Amen Clinics
- Founded: 1989
- Founder: Daniel G. Amen
- Headquarters: United States
- Area served: Newport Beach, California, San Francisco, California, Atlanta, Georgia, Reston, Virginia, Bellevue, Washington, New York City
- Website: www.amenclinics.com

= Amen Clinics =

Group of health clinics

Amen Clinics is a chain of brain health clinics focused on the treatment of brain activity functions and psychiatric disorders. It was founded in 1989 by Daniel Amen an American medical doctor and psychiatrist. They use brain SPECT (single photon emission computed tomography) imaging to diagnose brain activity patterns in their patients. Amen's marketing of SPECT scans has been condemned by scientists and doctors as lacking scientific validity and as being unethical, especially since the way SPECT is used in his clinics exposes people to harmful radiation with no clear benefit.

==Operations==
Amen Clinics were founded in 1989. Since 1991, the clinics have performed brain SPECT scans, purportedly to diagnose brain conditions that manifest as psychiatric health issues by evaluating the brain activity amount and location in the brain.

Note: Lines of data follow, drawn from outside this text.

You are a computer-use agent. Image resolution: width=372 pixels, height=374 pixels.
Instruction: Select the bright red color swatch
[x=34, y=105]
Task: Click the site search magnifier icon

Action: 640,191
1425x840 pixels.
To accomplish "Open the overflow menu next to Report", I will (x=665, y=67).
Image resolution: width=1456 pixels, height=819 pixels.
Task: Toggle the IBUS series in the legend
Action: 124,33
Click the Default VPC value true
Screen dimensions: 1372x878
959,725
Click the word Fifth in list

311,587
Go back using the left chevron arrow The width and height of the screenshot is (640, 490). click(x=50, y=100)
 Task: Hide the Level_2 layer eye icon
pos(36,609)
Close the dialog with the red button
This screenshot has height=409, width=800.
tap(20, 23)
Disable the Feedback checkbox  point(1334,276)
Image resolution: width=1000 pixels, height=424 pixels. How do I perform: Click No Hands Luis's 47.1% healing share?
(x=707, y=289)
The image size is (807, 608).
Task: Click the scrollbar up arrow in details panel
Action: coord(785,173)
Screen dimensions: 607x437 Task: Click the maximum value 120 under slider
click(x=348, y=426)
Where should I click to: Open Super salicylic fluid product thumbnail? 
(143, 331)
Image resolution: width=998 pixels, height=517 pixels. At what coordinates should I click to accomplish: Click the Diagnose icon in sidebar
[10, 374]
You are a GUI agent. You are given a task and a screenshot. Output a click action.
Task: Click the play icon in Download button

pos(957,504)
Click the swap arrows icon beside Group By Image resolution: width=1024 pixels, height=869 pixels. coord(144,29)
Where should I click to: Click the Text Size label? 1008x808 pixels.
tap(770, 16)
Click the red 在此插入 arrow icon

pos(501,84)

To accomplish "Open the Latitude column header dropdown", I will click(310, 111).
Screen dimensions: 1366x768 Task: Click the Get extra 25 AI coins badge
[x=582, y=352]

The effectiveness of SPECT scans in treating psychiatric conditions has been the subject of scientific debate. John Seibyl of the Society of Nuclear Medicine and Molecular Imaging has stated that it is settled that SPECT is of no value for diagnosing psychological disorders. In 2008, Tufts professor and writer Daniel Carlat published an article on Amen's use of SPECT imaging. After visiting Amen's clinics, Carlat called Amen's interpretations of the scans "spectacularly meaningless".
Amen Clinics incorporates questionnaires (of clients and their family about the client together), clinical histories, and clinical interviews in its practice. Some Amen Clinics locations also use quantitative electroencephalography as a purported diagnostic tool.

As of 2026, Amen Clinics had a database of more than 200,000 functional brain SPECT scans. The clients are from over 100 countries with ages ranging from 9 months to 105 years old.